Ana Lilia Rivera Rivera
Desde hace años, he insistido en la necesidad de mejorar los hábitos alimentarios de los mexicanos.
Sin caer en idealismos, sin faltar a la verdad, hasta antes de la proliferación de los alimentos procesados que inundaron centros comerciales y las tienditas de la cuadra, en México teníamos una alimentación más sana, más completa, más balanceada, más nutritiva. Más rica, para decirlo en dos palabras.
Sin embargo, en las últimas décadas hemos sido bombardeados por un sinfín de alimentos que nada tienen que ver con nuestra tradición. En estos últimos años hemos visto cómo han proliferado sin parar los llamados alimentos chatarra y las bebidas azucaradas con un alto nivel calórico.
La pésima alimentación propiciada por estos productos, sumada a los estilos de vida contemporáneos, marcados por el sedentarismo, han dado como resultado una grave crisis de salud.
Desde hace años, padecemos una silenciosa epidemia de obesidad, que trae consigo numerosos efectos perniciosos que impactan en nuestro bienestar.
Hay una estrecha relación entre la obesidad, y padecimientos como la diabetes y la hipertensión arterial. Estos tres males (obesidad, diabetes e hipertensión) son las comorbilidades más frecuentes entre las víctimas de la COVID-19, aunque por sí mismas ocasionan miles de muertes al año, así como una pobre calidad de vida.
Ante este panorama, debemos insistir en iniciativas y políticas públicas que vean más allá de las ganancias. A la larga, será más costoso atender a una población enferma; la Organización para la Cooperación y el Desarrollo Económicos considera que la obesidad provoca una reducción del PIB en México del 5.3 por ciento, en comparación con el resto de sus países integrantes, que pierden un 3.3 por ciento.
Para evitar la quiebra de nuestro sistema público de salud, necesitamos implementar desde ahora las medidas y acciones necesarias para garantizar mejores condiciones de salud.
Por ello, se deben destacar disposiciones como la que aprobó el Congreso de Oaxaca, con la que se prohíbe la venta de alimentos chatarra y de bebidas azucaradas en centros escolares públicos y privados, así como la comercialización de estos productos a niños y adolescentes.
Por ello, en mi condición de representante del Frente Parlamentario contra el Hambre, Capítulo México, en el Senado de la República, me congratulo por esta reforma al artículo 20 bis de la Ley de los Derechos de Niñas, Niños y Adolescentes, que confío se replique en el resto de entidades federativas.
No se trata de ir contra una industria, sino de reconvertir sus prácticas.

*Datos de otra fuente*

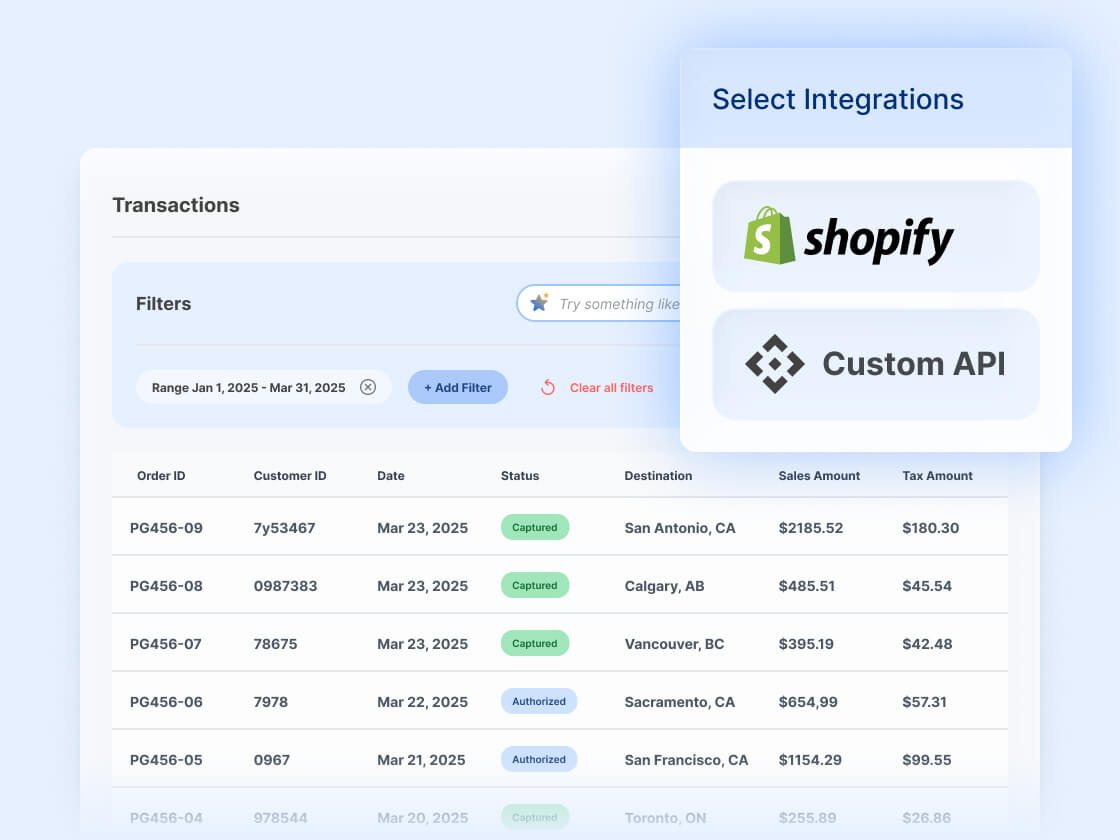This screenshot has height=840, width=1120.
Task: Click the Clear all filters link
Action: (611, 388)
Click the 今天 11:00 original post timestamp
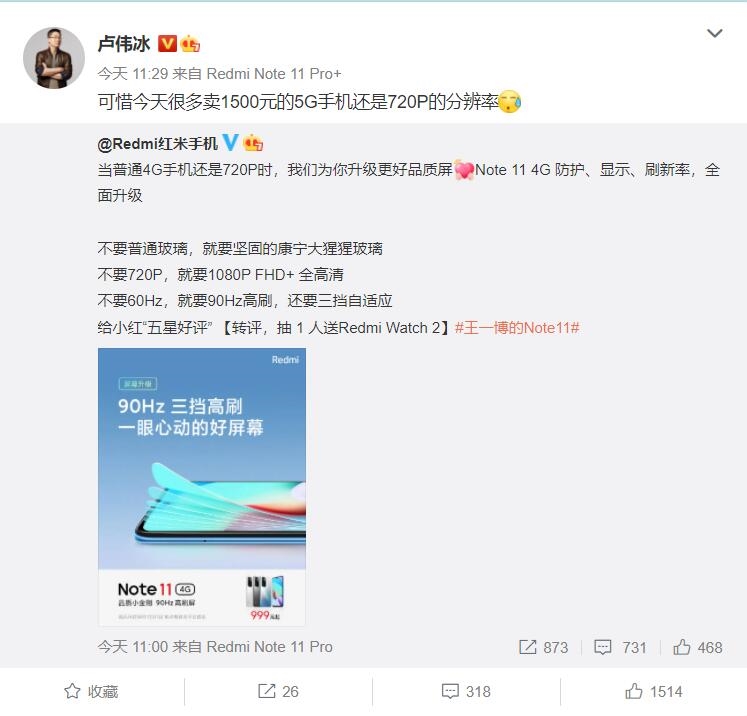 click(133, 647)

No se trata de ir contra los empresarios, indispensables para hacer frente al desafío económico que nos plantea la emergencia sanitaria ocasionada por la COVID-19.
Simplemente se trata de proteger a nuestros niños, adolescentes y jóvenes, que se han visto expuestos a campañas publicitarias, sin informarles adecuadamente sobre los riesgos para su salud.
Poderosos grupos económicos, que han traficado con la salud de la población mexicana, se oponen a medidas como el etiquetado de alimentos procesados. Saben que si la gente se informa, difícilmente tomará la decisión de adquirir un producto dañino.
Desde este espacio, hago un llamado a los buenos empresarios para que inicien una profunda conversión. La industria alimentaria mueve miles de millones de pesos al año y da empleo a cientos de personas. Pero también es cierto que millones de personas en todo el mundo exigen alimentos de calidad, verdaderamente nutritivos y amigables con el medio ambiente.
La cocina tradicional mexicana, reconocida por la Unesco como patrimonio cultural inmaterial de la humanidad, es la clave para empezar a recuperar la salud que los mexicanos hemos ido perdiendo en los últimos 40 años.
Sería una excelente idea revalorar lo que tenemos, antes que seguir por una senda que sólo nos garantiza enfermedades y sufrimiento.